Politisi PDIP, Deddy Sitorus mengomentari terkait pernyataan Presiden Jokowi yang menyebut adanya drama di perpolitikan Indonesia saat memberikan sambutan dalam HUT ke-59 Partai Golkar, Senin (6/11/2023).
Deddy sependapat dengan pernyataan Jokowi tersebut.
Namun, dia menyebut bahwa drama politik itu justru disutradarai oleh Jokowi itu sendiri.
“Ya banyak sekali memang drama-drama korea.

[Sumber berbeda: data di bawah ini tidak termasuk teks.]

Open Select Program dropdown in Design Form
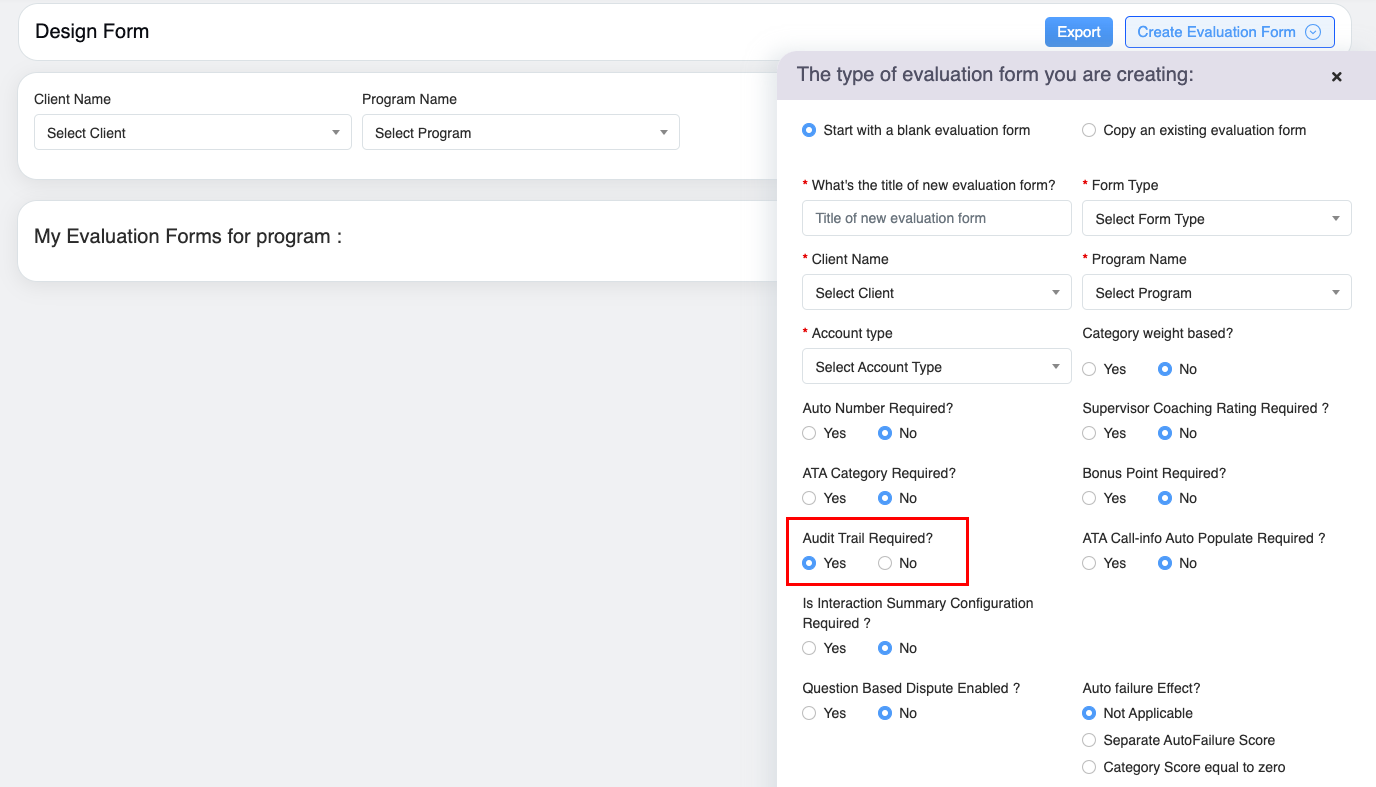This screenshot has height=787, width=1376. [520, 133]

Dan itu sutradaranya Pak Presiden,” katanya dalam program On Focus yang ditayangkan di YouTube Tribunnews, Kamis (9/11/2023).
“Kan karena drama yang terjadi itu tidak jauh-jauh dari lingkungan Presiden,” sambung Deddy.
Deddy pun mencontohkan drama politik yang dianggapnya dilakukan oleh Jokowi seperti perpanjangan masa jabatan presiden hingga penundaan Pemilu 2024.
“Kita mulai drama (masa jabatan presiden) dari tiga periode, penundaan Pemilu, drama perpanjangan masa jabatan, lalu drama-drama pencalonan Mas Ganjar oleh Pak Jokowi, lalu ada grasak-grusuk, ada ojo kesusu. Itu kan drama-drama yang terjadi dalam pentas politik kita,” katanya.
“Lalu bagaimana setelah Ganjar ditunjuk oleh PDIP (sebagai capres), dramanya makin kenceng nih. Tiba-tiba Gibran menjadi cawapres, lalu terjadilah keributan Presiden dukung siapa, dan seterusnya,” imbuh Deddy.
Dia menilai puncak drama perpolitikan di Indonesia terjadi ketika gugatan batas usia capres-cawapres dikabulkan oleh Mahkamah Konstitusi (MK) yang berujung pencopotan Anwar Usman sebagai Ketua MK oleh Majelis Kehormatan Mahkamah Konstitusi (MKMK).
Lebih lanjut, Deddy juga mengomentari berbeloknya arah anak Presiden Joko Widodo (Jokowi), Gibran Rakabuming Raka dengan menjadi cawapres Prabowo Subianto dan menantunya sekaligus Wali Kota Medan, Bobby Nasution mendukung Prabowo.
Menurutnya, secara aturan partai, Gibran dan Bobby sudah otomatis bukan kader dari PDIP.
“Secara de facto, begitu mereka mengambil keputusan berbeda, mereka sudah bukan anggota dari PDI Perjuangan. Tapi kalau persoalan secarik kertas itu (KTA) nanti ada waktunya, kita tidak mau menambah kegaduhan publik dan kita ingin menjaga martabat mereka saja,” tuturnya.
Sebelumnya, Jokowi mengatakan telah melihat banyak drama ibarat sinetron, alih-alih pertarungan ide dan gagasan yang diutarakan oleh masing-masing peserta jelang Pilpres 2024.
“Yang saya lihat akhir-akhir ini adalah terlalu banyak dramanya, terlalu banyak sinetronnya, sinetron yang kita lihat,” kata Jokowi dalam HUT ke-5 Partai Golkar, Senin (6/11/2023).
“Mestinya kan pertarungan gagasan, pertarungan ide, bukan pertarungan perasaan. Kalau yang terjadi pertarungan perasaan repot semua kita,” sambungnya.
Namun, Jokowi enggan untuk menjelaskan secara detail terkait pernyataan adanya drama politik khususnya jelang Pilpres 2024.
“Tidak usah saya teruskan karena nanti kemana-mana,” ujarnya.
Jokowi mengungkapkan Pilpres 2024 adalah pertarungan biasa dalam negara demokrasi seperti Indonesia.
“Inggat mulai dari sekarang kita pegang betul, nanti jika menang jangan jumawa, jika kalah juga jangan murka,” katanya.
Mantan Wali Kota Solo itu juga mengungkapkan para peserta Pemilu 2024 tetap harus dapat menjamin para pendukungnya kembali rukun usai hajatan lima tahunan ini rampung.
“Ini adalah pertandingan antar anggota keluarga sendiri, antar sesama anak bangsa yang sama-sama ingin membangun negara kita Indonesia,” pungkasnya.